──────── PROVIDED TEXT

Netzband and colleagues frame ayahuasca as an Amazonian plant brew containing DMT plus MAO inhibitors, used traditionally in ceremonial contexts and increasingly by international ‘ayahuasca tourists’. The introduction notes mechanistic links between serotonergic 5-HT2A receptor agonism and alterations in brain networks such as the default mode network, and it summarises prior human and animal evidence that single or occasional administrations of serotonergic psychedelics (including psilocybin and ayahuasca) can produce rapid antidepressant effects and longer-term changes in mood, cognition and some personality domains. Building on earlier studies that reported increases in openness and other trait-level changes after psychedelics, the study aimed to evaluate whether participation in a 12-day, Shipibo-style ayahuasca retreat adapted for tourists would modulate personality structure. The investigators set out to measure short-term (post-retreat) and six-month follow-up changes in Big Five personality domains (using the NEO-PI3), and to test whether the intensity of perceived mystical experience (MEQ30) related to any personality changes. The setting was an indigenous Shipibo community–based retreat in the Peruvian Amazon that caters to international participants.

────────────────
──────── DATA EXTRACT

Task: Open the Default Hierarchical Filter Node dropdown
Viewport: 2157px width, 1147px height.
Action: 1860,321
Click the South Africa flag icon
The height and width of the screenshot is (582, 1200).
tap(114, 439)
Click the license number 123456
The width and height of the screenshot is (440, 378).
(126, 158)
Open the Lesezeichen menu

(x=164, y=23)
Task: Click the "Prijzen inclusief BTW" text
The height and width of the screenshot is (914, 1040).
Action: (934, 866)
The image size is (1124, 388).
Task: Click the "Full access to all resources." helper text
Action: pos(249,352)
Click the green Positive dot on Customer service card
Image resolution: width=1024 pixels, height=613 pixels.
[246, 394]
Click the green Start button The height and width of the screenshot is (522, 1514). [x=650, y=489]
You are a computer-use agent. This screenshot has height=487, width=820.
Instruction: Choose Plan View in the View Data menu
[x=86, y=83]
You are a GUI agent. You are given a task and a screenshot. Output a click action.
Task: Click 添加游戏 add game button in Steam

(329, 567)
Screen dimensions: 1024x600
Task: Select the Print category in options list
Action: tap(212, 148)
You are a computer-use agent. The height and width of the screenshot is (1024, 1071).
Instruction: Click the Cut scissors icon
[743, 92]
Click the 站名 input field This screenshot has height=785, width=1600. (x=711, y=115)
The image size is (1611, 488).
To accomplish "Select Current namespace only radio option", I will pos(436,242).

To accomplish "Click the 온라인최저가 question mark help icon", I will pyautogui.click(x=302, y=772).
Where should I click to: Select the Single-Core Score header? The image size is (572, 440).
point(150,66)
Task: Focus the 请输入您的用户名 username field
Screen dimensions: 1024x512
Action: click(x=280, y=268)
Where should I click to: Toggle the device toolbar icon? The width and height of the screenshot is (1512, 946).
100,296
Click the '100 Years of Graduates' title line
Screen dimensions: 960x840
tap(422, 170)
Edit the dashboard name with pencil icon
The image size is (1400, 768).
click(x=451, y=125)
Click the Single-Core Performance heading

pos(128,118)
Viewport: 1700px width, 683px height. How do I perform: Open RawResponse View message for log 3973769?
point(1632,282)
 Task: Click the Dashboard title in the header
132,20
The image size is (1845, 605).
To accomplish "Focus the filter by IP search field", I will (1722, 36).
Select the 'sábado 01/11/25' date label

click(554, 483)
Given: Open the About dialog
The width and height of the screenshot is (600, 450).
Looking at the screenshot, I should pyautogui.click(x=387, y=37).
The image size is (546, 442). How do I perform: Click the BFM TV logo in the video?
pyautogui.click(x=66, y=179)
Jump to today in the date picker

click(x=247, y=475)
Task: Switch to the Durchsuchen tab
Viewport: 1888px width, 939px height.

────────────────

* PROBLEM DESCRIPTION: According to the ayahuasca retreat text, which instrument was used to measure changes in the Big Five personality domains?

* EXPECTED ANSWER: The NEO-PI3.